Taos Mountain Film Festival to spotlight Tibet

TAOS, New Mexico, USA, 13 August 2008 — This year's Taos Mountain Film Festival in this New Mexican ski resort town will feature films, guests and slideshows from the Tibetan Plateau, the planet's most spectacular terrain known as the Roof of the World. This region has been shrouded in mystery and myth for millennia. For centuries it was closed to foreigners and the recent opening has been tainted by oppression and violence.

The festival, slated for October 9-12, is currently finalizing its program from a wide array of submitted films covering the history, culture and topography of the high plateau, which extends beyond Tibet itself into still comparatively unvisited lands such as Ladakh, Mustang and Western China.
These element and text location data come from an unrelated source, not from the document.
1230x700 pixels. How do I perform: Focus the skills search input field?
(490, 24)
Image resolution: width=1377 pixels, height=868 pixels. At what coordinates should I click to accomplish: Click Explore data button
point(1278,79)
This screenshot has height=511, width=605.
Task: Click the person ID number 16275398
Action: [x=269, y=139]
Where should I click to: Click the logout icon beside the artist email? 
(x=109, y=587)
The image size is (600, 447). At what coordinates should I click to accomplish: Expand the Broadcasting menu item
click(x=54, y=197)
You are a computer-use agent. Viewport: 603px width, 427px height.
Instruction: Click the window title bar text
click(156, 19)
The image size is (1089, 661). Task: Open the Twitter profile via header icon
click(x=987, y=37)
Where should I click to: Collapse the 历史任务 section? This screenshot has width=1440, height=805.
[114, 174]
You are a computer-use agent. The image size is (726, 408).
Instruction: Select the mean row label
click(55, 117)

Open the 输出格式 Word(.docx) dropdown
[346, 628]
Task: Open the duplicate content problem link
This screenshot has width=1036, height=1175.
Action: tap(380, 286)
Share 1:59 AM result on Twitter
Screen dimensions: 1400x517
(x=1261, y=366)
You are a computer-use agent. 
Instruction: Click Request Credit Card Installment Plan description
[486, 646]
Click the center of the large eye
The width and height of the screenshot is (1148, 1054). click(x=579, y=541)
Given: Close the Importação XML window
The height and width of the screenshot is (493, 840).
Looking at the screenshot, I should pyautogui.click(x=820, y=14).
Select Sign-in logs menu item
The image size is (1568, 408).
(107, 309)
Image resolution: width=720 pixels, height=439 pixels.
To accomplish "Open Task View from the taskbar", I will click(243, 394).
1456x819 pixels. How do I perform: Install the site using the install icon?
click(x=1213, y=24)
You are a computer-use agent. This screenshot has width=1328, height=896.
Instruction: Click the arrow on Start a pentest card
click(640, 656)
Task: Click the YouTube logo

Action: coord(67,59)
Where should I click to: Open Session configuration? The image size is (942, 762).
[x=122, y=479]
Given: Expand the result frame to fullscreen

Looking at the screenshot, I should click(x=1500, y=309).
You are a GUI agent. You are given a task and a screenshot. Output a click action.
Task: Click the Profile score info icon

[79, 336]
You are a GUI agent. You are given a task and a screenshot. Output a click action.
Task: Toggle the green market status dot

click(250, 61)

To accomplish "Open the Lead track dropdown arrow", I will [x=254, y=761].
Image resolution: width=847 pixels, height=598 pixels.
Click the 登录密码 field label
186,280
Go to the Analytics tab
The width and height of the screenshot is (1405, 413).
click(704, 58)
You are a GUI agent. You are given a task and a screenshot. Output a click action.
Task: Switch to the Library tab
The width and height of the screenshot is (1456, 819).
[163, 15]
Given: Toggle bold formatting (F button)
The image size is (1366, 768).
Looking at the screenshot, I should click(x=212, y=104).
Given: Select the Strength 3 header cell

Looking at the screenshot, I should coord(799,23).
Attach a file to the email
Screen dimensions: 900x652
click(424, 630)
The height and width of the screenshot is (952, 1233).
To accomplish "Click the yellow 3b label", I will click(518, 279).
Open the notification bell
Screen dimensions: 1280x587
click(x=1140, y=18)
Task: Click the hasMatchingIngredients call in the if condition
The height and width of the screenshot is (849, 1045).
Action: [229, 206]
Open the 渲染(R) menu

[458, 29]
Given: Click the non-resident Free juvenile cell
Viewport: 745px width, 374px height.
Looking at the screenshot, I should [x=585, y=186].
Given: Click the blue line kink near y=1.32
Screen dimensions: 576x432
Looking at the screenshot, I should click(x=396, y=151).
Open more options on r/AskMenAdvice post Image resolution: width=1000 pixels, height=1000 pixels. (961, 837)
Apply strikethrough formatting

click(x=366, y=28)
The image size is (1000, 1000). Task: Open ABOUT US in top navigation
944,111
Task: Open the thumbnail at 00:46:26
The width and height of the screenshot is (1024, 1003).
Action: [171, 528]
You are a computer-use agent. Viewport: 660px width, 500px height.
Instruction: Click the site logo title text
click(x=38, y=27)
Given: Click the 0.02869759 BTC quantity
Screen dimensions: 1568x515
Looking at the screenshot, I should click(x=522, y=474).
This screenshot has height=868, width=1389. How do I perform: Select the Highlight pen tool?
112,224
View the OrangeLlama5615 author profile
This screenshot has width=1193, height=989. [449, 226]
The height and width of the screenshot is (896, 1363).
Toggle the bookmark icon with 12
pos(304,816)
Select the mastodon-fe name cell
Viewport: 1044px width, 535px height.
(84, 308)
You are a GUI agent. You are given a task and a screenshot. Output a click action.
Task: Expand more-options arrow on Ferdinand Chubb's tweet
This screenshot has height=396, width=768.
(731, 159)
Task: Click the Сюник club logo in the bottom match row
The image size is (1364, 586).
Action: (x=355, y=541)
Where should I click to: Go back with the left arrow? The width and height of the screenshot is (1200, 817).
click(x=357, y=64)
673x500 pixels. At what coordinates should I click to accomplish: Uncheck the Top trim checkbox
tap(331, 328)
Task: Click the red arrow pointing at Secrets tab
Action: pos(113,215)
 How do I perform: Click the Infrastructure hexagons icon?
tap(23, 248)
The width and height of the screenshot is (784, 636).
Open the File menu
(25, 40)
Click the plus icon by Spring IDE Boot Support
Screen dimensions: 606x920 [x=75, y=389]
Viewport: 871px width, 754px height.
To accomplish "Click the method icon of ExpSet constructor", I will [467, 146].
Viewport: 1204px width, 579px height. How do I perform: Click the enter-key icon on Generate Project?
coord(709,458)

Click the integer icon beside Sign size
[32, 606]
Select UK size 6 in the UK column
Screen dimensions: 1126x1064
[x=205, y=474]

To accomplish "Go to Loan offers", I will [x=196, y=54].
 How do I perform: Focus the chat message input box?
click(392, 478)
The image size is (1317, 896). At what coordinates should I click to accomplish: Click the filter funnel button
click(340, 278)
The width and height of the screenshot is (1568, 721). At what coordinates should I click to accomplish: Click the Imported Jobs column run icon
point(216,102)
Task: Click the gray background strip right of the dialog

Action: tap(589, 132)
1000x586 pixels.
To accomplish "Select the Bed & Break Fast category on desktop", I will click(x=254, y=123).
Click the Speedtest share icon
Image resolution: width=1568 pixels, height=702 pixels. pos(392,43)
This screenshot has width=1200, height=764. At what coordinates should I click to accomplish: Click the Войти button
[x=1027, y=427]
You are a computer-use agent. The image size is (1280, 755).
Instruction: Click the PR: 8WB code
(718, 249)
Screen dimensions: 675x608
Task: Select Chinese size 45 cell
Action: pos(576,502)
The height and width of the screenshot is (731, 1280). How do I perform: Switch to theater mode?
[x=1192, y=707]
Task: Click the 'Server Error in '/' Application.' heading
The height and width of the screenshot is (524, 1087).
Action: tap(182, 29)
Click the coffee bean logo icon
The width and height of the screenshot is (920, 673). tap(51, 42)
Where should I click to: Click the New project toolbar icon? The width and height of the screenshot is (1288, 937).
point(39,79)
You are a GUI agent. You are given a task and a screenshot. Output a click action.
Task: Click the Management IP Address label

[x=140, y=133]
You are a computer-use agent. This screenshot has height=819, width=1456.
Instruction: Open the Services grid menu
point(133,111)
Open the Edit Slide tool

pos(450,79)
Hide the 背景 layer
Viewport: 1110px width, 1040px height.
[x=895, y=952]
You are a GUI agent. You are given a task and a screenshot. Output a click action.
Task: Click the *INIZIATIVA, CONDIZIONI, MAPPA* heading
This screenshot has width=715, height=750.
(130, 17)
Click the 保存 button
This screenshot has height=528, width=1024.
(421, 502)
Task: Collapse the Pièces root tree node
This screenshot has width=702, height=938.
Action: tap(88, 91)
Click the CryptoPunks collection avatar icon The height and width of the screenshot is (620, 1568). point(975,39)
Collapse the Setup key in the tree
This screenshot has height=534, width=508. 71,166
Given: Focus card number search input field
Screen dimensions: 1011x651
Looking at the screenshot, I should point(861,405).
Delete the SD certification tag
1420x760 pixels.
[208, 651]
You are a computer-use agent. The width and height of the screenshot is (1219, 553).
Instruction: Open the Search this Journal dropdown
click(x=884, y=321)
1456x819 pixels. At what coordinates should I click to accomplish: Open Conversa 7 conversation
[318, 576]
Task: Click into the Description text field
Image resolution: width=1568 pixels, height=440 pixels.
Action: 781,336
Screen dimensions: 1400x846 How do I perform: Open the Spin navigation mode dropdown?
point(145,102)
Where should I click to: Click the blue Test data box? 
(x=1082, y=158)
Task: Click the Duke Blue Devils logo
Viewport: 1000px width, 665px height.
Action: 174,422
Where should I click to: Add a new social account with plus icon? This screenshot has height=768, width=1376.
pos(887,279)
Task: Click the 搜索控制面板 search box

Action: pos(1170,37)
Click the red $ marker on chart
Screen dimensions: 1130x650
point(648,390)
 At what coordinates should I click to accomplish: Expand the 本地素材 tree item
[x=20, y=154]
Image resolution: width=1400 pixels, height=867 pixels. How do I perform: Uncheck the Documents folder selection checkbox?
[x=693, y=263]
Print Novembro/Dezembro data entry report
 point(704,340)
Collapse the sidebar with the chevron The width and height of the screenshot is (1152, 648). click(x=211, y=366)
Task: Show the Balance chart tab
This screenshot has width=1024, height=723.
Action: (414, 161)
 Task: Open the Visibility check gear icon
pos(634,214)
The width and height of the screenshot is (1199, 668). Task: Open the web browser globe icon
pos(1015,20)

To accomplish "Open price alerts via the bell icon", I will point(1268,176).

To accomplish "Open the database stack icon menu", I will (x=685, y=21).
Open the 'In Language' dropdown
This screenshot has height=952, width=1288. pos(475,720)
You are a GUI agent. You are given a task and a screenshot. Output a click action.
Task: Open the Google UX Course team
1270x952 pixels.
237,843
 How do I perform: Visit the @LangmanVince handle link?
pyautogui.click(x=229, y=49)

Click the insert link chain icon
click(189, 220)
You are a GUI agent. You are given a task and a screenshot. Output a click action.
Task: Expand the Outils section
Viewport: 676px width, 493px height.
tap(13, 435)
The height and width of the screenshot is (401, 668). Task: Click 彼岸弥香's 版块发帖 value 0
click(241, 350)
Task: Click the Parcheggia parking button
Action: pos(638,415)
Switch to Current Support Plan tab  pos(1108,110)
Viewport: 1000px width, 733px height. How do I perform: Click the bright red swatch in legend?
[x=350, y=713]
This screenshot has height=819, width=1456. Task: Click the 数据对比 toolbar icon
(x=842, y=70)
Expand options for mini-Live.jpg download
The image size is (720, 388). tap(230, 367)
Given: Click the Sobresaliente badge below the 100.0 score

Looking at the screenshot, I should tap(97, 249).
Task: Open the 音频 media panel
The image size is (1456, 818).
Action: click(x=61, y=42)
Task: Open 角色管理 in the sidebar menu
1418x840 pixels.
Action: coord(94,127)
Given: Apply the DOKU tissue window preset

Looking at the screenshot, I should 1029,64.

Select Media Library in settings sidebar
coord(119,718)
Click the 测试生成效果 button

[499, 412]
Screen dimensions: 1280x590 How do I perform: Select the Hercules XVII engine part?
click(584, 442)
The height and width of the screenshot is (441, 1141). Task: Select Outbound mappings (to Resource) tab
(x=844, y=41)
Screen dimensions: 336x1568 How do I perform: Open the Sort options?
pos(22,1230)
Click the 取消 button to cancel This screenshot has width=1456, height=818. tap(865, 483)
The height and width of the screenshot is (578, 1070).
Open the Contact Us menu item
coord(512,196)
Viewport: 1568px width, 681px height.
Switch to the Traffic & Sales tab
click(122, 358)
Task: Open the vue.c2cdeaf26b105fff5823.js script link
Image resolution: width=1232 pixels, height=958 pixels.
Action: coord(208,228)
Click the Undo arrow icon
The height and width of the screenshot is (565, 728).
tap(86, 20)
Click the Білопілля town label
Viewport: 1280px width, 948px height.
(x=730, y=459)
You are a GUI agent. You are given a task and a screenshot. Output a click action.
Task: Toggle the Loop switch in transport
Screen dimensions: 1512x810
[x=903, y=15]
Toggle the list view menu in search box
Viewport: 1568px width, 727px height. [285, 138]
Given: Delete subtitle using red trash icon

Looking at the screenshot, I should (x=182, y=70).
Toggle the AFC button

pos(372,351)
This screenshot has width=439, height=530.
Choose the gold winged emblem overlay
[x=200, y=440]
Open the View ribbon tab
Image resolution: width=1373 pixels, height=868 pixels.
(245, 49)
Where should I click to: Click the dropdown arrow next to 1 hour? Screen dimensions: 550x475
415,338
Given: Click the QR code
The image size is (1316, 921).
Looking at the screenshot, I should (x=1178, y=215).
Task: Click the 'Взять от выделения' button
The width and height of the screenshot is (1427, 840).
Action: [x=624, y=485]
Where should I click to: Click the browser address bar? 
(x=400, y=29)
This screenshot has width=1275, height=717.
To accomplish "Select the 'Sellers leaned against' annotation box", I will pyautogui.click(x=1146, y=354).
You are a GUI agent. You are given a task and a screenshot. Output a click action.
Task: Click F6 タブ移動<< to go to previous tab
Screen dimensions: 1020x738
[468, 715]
Selected films include the 1963 BBC classic Raid into Tibet, which follows a force of Tibetan resistance fighters making an incursion across the border to battle the occupying Chinese forces, and The Fate of the Lhapas, which documents the attempts of the Tibetan shamans to preserve their old ways in exile. Other films will feature the teachings of the Dalai Lama, a pilgrimage to the sacred mountain of Kailash, and the ascent of a Himalayan peak by blind climber led by Everest summiter, Erik Wienemahyer.

Also featured at the festival will be a remastered version of the famous 1968 documentary El Capitan, presented by the original climbers and filmmakers, and many other films and presentations covering adventure sports and environmental issues from the Southwestern states and throughout the world.

Passes and information will soon be available online soon at www.mountainfilm.net

Due to the reconstruction of the major theater in Taos the festival will be held at smaller venues this year. Screenings will be sold out early so organizers strongly advise buying a pass to guarantee admission.